Big speedup for training Random Forests in scikit-learn 0.15

Until recently, wiseRF was the obviously fastest Random Forest implementation for Python (and thus, the best library for dealing with larger in-memory datasets). Though scikit-learn has had tree ensembles for the past several years, their performance was typically at least an order of magnitude worse than wiseRF (a boon to wiseRF's marketing team). The sklearn developers seemed to shake off their tree-building sluggishness with a Cython rewrite in the 0.14 release.

Unfortunately, as Yisheng and I discovered while working on CudaTree, even the faster Cython tree builder can still be significantly slower than wiseRF. Why is there still a performance gap when both libraries now use native implementations? wiseRF is probably doing something smarter with their choice of algorithms and/or data layout but the iron curtain of closed source software keeps us from finding out exactly what's going on.

It turns out that one important choice for building trees efficiently is the algorithm used to sort candidate splitting thresholds. The upcoming 0.15 release of scikit-learn will include some cache-friendly changes to how their algorithm sorts data. These modifications seem to have finally closed the gap with wiseRF.

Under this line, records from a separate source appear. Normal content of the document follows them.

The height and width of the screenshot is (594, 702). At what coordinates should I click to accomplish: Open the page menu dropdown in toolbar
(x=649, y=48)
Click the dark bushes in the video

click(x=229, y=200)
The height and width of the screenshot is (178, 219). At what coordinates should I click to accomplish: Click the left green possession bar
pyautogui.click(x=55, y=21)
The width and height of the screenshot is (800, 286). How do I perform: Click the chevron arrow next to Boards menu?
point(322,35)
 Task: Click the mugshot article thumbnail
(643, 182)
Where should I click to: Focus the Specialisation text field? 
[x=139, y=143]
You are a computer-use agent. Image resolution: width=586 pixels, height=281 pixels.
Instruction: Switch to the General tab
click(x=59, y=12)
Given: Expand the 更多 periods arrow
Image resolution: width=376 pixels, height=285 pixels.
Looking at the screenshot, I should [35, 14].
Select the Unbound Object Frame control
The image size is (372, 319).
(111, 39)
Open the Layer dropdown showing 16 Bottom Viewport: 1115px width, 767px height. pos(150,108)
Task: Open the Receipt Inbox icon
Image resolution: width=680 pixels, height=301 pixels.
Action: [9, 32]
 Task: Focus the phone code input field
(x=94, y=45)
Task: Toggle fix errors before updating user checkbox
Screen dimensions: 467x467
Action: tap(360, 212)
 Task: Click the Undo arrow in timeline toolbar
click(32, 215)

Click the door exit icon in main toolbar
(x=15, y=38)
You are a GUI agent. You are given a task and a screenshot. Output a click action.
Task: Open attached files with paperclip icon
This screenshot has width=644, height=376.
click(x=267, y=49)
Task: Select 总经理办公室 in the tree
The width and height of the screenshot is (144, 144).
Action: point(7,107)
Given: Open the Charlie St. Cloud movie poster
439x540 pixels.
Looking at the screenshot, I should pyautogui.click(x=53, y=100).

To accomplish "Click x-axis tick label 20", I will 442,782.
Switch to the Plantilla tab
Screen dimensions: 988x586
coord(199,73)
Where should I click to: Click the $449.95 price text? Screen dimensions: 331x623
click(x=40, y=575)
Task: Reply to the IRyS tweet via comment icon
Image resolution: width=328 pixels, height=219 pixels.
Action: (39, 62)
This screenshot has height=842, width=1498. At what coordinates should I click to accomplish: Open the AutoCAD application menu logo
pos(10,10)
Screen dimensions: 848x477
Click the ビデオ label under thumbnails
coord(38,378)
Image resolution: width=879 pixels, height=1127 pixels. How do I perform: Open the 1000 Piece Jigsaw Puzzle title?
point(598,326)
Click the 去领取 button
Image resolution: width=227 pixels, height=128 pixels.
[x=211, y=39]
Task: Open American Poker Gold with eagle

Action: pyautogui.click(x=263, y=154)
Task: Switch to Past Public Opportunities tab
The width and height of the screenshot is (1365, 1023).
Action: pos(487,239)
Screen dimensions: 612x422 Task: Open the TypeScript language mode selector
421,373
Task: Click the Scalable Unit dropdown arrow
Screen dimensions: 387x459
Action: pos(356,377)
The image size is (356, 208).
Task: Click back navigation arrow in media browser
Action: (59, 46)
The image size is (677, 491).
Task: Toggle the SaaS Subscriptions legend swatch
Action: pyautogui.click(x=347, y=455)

Below are the benchmark times from the CudaTree paper, with the current branch of scikit-learn included under the label scikit-learn 0.15. The takeaway is that the new release will build Random Forests 2x-6x faster than the old one and that the performance differences between scikit-learn, wiseRF, and CudaTree are not significant.

Training times for 100 trees grown on a 6-core Xeon E5-2630 machine with an NVIDIA Titan graphics card:

Dataset wiseRF 1.5.11 scikit-learn 0.14 scikit-learn 0.15 CudaTree 0.6
ImageNet subset 23s 50s 13s 25s
CIFAR-100 (raw) 160s 502s 181s 197s
covertype 107s 463s 73s 67s
poker 117s 415s 99s 59s
PAMAP2 1,066s 7,630s 1,683s 934s
intrusion 667s 1,528s 241s 199s

Information about the datasets used above:

Name Features Samples Classes Description
ImageNet subset 4,096 10,000 10 Random subset of 10 labels from the 1000 category ImageNet data set, processed by the convolutional filters of a trained convolutional neural network (amazingly attains same accuracy!)
CIFAR-100 3,072 50k 100 Same as CIFAR-10, but with more samples and more labels.
covertype 57 581k 7 Identify tree cover from domain-specific features.
poker 11 1M 10 Poker hands
PAMAP2 52 2.87M 13 Physical activity monitoring
intrusion 41 5M 24 Network intrusion